### WHAT IS EXPECTED
The response must consist of each line in the listing that has the word "Component" in it.

### INFORMATION SUPPLIED

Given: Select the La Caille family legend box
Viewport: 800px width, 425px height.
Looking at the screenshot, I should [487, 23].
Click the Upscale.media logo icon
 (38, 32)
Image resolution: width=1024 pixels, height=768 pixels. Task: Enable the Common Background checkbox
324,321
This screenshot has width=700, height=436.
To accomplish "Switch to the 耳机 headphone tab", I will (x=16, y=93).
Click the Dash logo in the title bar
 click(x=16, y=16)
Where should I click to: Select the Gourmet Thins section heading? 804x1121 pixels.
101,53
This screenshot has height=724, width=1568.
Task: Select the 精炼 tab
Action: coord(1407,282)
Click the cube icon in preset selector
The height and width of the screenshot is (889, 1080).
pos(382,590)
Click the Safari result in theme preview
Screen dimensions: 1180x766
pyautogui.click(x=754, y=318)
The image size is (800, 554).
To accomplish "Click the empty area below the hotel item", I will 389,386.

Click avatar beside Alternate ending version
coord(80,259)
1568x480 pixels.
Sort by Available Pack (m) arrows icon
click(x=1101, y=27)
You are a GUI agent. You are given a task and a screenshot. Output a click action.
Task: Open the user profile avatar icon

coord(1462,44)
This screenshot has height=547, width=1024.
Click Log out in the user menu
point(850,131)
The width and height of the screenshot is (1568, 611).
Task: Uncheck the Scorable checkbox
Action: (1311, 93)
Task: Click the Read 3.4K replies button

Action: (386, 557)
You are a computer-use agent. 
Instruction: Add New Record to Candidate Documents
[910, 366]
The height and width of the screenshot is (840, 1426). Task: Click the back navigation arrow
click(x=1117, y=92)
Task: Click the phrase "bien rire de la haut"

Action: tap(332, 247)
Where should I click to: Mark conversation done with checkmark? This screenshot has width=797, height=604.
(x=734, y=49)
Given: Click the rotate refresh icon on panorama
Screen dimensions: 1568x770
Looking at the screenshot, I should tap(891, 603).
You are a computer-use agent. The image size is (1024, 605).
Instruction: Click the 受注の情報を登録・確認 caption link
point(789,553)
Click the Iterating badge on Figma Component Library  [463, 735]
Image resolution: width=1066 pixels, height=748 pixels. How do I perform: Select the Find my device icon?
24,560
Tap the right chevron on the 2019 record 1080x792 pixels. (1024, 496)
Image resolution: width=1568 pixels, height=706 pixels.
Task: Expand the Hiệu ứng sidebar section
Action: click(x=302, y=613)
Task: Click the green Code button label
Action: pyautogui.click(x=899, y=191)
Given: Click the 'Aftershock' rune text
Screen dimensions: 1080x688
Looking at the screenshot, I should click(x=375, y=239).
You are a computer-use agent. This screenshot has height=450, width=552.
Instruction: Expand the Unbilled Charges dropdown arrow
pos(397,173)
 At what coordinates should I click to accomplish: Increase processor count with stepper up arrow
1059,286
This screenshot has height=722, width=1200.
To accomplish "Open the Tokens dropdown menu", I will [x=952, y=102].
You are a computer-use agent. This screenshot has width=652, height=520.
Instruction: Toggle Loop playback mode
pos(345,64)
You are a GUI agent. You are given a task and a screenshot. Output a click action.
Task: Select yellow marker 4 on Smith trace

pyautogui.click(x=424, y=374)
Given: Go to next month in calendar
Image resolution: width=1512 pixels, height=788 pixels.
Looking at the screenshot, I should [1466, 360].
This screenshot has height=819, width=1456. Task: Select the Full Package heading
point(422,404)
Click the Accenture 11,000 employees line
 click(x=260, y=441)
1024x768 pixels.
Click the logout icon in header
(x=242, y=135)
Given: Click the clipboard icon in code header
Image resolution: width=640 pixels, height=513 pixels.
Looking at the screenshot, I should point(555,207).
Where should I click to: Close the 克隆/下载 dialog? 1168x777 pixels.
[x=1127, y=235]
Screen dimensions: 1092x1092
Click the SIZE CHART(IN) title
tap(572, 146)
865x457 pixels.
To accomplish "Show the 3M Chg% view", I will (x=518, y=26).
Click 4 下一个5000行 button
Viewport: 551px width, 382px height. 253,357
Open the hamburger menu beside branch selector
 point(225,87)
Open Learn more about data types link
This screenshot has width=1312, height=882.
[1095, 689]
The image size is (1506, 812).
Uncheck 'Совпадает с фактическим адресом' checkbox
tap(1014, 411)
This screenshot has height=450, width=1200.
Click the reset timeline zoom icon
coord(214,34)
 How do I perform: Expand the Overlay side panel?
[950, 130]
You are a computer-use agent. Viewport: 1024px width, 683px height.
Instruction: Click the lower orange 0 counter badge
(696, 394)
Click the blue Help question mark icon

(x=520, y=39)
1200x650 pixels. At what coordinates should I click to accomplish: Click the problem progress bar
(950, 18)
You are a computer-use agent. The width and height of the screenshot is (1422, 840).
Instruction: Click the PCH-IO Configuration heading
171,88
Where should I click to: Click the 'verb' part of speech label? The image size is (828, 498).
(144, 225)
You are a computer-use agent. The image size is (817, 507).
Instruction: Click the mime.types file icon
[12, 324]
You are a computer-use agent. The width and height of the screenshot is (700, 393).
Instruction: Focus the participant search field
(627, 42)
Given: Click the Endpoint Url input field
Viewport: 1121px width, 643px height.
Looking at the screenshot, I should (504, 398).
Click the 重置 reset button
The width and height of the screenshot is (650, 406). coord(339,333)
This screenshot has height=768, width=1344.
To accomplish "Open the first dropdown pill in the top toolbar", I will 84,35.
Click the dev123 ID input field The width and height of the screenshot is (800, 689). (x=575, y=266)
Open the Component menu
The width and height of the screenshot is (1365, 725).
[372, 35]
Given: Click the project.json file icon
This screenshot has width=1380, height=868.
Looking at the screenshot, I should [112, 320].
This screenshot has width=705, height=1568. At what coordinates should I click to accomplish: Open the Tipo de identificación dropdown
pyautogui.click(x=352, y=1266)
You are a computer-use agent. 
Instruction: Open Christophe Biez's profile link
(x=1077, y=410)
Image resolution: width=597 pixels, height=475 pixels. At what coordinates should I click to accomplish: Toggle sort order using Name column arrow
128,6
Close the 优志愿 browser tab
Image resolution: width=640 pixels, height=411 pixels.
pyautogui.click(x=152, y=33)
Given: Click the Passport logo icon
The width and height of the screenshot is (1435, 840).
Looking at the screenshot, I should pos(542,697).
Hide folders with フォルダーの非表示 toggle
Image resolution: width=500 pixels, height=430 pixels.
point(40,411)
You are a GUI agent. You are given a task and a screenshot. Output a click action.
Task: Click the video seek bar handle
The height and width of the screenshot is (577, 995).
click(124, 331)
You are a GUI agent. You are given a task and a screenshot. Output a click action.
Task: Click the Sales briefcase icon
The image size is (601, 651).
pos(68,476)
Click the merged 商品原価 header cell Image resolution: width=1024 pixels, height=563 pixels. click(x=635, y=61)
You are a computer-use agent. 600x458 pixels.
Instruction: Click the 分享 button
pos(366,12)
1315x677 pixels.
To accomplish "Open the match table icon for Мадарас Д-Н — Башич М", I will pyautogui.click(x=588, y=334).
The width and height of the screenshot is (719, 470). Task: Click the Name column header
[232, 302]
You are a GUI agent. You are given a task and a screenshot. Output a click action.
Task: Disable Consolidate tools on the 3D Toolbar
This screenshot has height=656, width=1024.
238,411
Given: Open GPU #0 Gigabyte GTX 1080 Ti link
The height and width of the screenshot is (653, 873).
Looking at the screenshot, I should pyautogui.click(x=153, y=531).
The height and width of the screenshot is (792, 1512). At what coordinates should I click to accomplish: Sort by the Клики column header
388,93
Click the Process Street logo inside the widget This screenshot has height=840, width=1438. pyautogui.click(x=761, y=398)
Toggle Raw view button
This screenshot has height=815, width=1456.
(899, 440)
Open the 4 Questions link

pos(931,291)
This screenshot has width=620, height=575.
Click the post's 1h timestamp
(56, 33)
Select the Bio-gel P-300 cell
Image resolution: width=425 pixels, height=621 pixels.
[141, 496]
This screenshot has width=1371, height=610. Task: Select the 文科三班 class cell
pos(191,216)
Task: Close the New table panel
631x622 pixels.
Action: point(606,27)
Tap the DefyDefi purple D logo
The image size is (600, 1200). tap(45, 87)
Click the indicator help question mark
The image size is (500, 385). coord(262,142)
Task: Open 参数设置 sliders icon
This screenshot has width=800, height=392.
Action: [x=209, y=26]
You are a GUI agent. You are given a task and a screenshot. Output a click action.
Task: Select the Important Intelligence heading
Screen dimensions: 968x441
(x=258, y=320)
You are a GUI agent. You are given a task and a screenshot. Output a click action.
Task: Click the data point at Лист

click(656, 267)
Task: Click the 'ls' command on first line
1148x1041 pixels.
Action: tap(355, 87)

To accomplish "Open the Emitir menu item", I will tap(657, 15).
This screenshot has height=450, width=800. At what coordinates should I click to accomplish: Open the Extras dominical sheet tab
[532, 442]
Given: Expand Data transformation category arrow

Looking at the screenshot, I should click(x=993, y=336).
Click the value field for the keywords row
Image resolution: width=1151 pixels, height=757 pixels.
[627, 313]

### EXERCISE RESPONSE
Click the Iterating badge on Figma Component Library  [463, 735]
Open the Component menu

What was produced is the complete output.